An hour later, I steered the car over the winding roads leading up toward Lake Wohlford. The fog had rolled in, making the place feel even stranger than it usually did. To be honest, Valley Center had never really felt safe to me. It had a strange energy about it. It was the kind of place that collected drifters, derelicts, and runaways hiding around the lake and up in the hills. The brush, like the fog, collected so thickly, it could hide anything. Plenty of people in this area had told of rumors of lost animals, and even lost souls, in that brush.

The first time I ever made the drive up toward Lake Wohlford to look at the property with my mother, it was a bright sunny day, and the place immediately intrigued me. The sparkling blue water of the lake and small bit of sand stretching out in front of the Lake Wohlford Café felt incredibly inviting. It had always been my dad who brought the family to places like this, the one thought young kids should do things like hike Mt. Whitney, California’s tallest peak. He would like it here, I thought to myself. Yet that rustic appeal could turn on a dime. My neighbor, who’d grown up here, swore he had seen a black panther that had escaped from the San Diego Wild Animal Park, just three miles away. I never bothered to check for myself whether the story was actually true. I wanted to like it here. But I couldn’t shake my wariness. Going running in the evening, I sometimes had the sense that something was about to jump out at me. I’d notice myself running faster and faster, as the light faded.

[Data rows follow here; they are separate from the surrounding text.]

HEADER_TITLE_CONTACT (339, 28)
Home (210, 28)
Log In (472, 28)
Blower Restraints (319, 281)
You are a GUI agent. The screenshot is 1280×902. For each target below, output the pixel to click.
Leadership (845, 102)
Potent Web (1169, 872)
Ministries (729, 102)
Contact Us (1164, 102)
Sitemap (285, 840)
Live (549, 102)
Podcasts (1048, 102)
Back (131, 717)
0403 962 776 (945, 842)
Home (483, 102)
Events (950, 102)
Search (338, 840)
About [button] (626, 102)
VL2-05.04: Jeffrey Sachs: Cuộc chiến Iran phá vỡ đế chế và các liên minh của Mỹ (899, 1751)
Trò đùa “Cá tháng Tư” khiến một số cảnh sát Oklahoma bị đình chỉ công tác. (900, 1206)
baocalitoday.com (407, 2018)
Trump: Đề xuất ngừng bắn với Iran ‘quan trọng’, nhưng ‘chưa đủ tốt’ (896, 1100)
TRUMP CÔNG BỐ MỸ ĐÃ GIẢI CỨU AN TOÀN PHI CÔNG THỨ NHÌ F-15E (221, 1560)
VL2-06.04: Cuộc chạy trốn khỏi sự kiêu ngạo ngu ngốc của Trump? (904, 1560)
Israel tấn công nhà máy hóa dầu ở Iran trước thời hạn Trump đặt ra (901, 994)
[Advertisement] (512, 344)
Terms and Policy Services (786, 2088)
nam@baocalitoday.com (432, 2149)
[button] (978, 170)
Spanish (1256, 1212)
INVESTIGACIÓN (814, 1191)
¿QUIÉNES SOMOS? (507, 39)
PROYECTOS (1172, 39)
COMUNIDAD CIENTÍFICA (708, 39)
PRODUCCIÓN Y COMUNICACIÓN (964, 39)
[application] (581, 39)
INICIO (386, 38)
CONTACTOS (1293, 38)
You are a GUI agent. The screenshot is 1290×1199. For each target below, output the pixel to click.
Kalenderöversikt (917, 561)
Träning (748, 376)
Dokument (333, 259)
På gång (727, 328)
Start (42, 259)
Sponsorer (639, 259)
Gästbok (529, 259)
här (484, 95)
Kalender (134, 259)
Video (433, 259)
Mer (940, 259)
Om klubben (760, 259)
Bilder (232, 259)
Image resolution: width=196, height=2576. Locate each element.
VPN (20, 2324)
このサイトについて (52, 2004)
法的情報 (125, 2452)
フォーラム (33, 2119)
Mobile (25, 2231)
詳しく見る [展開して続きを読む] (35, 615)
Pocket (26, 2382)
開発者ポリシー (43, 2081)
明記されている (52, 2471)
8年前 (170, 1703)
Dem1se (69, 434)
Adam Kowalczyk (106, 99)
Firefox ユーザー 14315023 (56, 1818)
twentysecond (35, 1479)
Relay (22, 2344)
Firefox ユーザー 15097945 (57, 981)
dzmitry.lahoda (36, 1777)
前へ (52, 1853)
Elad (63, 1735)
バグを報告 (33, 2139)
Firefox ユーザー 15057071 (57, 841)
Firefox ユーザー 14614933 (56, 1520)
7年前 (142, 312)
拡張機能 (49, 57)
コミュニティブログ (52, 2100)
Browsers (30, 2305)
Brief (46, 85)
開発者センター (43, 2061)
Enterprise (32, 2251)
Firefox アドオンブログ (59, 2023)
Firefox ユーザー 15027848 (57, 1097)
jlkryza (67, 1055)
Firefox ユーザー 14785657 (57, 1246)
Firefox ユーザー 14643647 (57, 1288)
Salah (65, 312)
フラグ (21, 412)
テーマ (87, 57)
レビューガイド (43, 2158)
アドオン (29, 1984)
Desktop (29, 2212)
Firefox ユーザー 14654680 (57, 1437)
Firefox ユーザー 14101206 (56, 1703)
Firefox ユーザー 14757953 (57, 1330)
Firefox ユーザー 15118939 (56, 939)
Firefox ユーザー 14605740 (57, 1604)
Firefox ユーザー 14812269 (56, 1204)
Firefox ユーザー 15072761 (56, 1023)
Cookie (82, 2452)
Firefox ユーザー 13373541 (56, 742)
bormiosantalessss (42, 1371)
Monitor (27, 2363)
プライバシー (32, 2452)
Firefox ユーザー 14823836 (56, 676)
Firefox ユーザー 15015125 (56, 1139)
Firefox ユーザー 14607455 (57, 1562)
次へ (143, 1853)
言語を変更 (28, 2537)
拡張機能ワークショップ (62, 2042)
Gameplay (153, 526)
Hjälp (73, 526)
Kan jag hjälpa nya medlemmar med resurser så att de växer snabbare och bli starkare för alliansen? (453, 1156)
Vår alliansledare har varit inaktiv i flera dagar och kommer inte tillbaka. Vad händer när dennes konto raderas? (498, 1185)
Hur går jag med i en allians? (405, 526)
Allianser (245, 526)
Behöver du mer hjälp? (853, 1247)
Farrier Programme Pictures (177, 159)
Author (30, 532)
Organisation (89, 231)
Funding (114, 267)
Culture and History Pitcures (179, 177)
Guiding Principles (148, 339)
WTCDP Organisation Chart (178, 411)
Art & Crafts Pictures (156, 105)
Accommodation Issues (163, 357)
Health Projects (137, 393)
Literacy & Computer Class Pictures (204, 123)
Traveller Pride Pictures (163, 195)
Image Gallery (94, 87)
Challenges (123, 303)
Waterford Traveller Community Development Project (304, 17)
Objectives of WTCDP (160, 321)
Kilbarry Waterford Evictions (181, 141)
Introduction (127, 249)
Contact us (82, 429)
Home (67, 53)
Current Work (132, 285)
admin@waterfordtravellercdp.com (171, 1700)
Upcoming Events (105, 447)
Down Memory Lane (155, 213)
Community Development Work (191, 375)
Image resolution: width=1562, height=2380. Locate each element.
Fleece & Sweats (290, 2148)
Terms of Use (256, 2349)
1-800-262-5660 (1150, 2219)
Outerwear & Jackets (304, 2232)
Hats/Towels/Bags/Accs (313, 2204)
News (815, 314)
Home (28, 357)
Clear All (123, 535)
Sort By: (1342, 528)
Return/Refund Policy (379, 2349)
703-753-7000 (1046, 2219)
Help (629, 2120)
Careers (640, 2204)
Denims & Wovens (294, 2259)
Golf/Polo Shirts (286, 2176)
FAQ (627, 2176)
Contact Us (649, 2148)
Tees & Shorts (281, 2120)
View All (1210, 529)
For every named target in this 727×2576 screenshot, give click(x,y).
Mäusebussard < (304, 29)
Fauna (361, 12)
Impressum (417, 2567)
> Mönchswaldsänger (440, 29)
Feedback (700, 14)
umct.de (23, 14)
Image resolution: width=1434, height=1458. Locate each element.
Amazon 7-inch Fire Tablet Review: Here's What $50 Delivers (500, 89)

Turning down the bumpy driveway to our house now, the fog was so thick I couldn’t see the horses in the pens on either side, or much in front of me, for that matter. The mist seemed to envelop the oak branches stretching out over the house like a canopy. The house was actually built on top of an old brick barn foundation with narrow arched stalls. Even before moving there, my mother and I had fantasized about a house built on top of a barn, envisioning a walkway over the stalls with trap doors to drop feed down to the horses. If we had mares foaling, we wouldn’t even have to go outside to check on them! And they’d be warm, because the insulation from the house would keep the barn warm, too. How economical, we thought. Hell, we could save money, and feed the horses in our pajamas.